Логотип LiveLibbetaК основной версии

Рецензия на книгу

Мертвые души

Н. В. Гоголь

  • Аватар пользователя
    nat_phil13 марта 2022 г.

    Я «Мертвые души» перечитал бы только за то, что во втором томе есть первая глава, или Письмо к Андрею

    Ирина Анатольевна всегда учила: если не знаешь, как написать о тексте, напиши отдельные мысли по поводу отдельных фрагментов и сложи-расставь их потом в единое связное целое. Начинаю эту рецензию так же, не будучи уверенной, что ей суждено сложиться и расставиться.

    Андрей Иванович Тентетников!

    В воздухе пахнет весной, птички чирикают за окнами 21 аудитории (надеюсь, их там и правда слышно – иначе я сейчас просто порождаю «весенние штампы»))), а я наконец начинаю учиться! Лучше поздно, чем никогда! И все благодаря встрече с Вами!

    Жизнь души Вашей в суровых жизненных обстоятельствах, ее испытания и падения (на диван / на стул / на кресло) не оставили меня равнодушной.

    И это мягко говоря.

    Я вместе с Вами переживала горе после смерти Вашего несостоявшегося наставника, тем более остро, что тогда зарождалась моя обреченная на вечность любовь к наставнику моему! Мне было так больно за Вас.

    Вы для меня такой милый-милый ребёнок, которого надо защищать (мой параллельный внутренний голос говорит: «...защищать? поднимать с лежака и бросать – как есть, в халате – прямо в реку, чтобы дитё научилось наконец плавать»).

    Вы ребенок, и когда с Вашей точки зрения мы видим, как «врассыпку дубы встречали приветливо гостя, расставляя широко распростертые ветви, как дружеские объятья».

    (И тут моего внутреннего ребенка тянет отправиться к маменьке, под смородиновый куст сесть с кастрюлькой и заняться собирательством в рамках естественной жизни души).

    Вы ребенок и тогда, когда разделяете в душе Вашей жизнь и приготовление к жизни, делая следующий шаг в то, что, возможно (ну, пожалуйста! ну есть ведь идеалы!), Вас не обидит и не разочарует. Ах, если бы...

    Вы ребенок, уезжающий к себе в деревню строить там локальный порядок, локальную гармонию, думая, что ее можно построить на здравом смысле и добре, безотчетно веря при этом в добрую и разумную природу человека, будь то Ваш крестьянин или Ваш приказчик. Вы хотели сложить жизнь в нечто ЦЕЛОЕ и ПРАВИЛЬНОЕ, но жаль, что жизнь – не конструктор.

-----

• ЗАДАНИЯ ДЛЯ ВЫПОЛНЕНИЯ:
[a] Чему всегда учила Ирина Анатольевна, согласно рецензии на «Мертвые души»?
[b] Допишите рецензию на «Мертвые души», начиная сразу после ее последнего предложения.
Листинг ниже никак не связан с рецензией на «Мертвые души».

• ИСХОДНЫЕ ДАННЫЕ:
-----

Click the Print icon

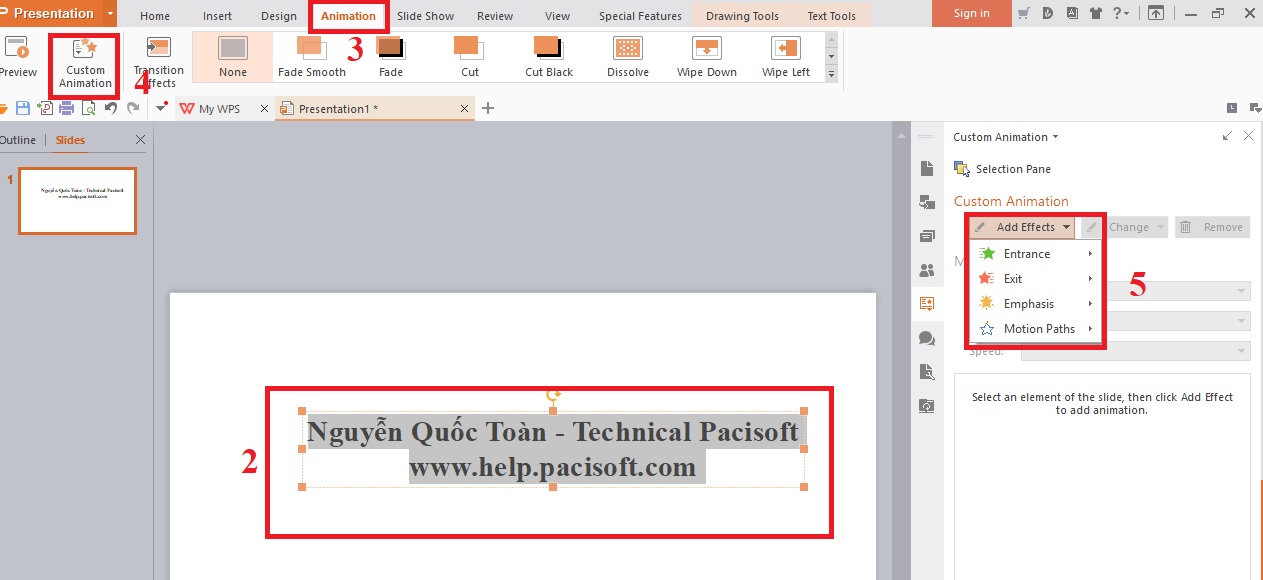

-----

• ОТВЕТЫ ПО ЗАДАНИЯМ:
[a] Если не знаешь, как написать о тексте, надо написать отдельные мысли по поводу отдельных фрагментов, а потом сложить и расставить их в единое связное целое.

[b]
    Вы ребенок в наивысшем, божественном смысле, потому, что душа ваша «и сквозь сон слышала небесное свое происхождение». И куда-то в этот же аспект Вашей детскости идет и Ваше намерение написать о России капитальный труд философского, политического, исторического и всякого другого характера. (Мои десятиклассники с какою-то готовностью приняли между делом оброненный мной тезис о том, что Обломова сломал и положил на лопатки перфекционизм, – так вот и в масштабе Вашего замысла тоже он, перфекционизм, который есть великое намерение и великий ступор).

    А как Вы прекрасны (и тут уже язык не поворачивается назвать Вас ребенком!), когда – в ответ на обращение с Вами на «ты» папеньки Вашей возлюбленной – прекращаете с ним (и, о боже, с ней!) всякое общение. Горжусь Вами.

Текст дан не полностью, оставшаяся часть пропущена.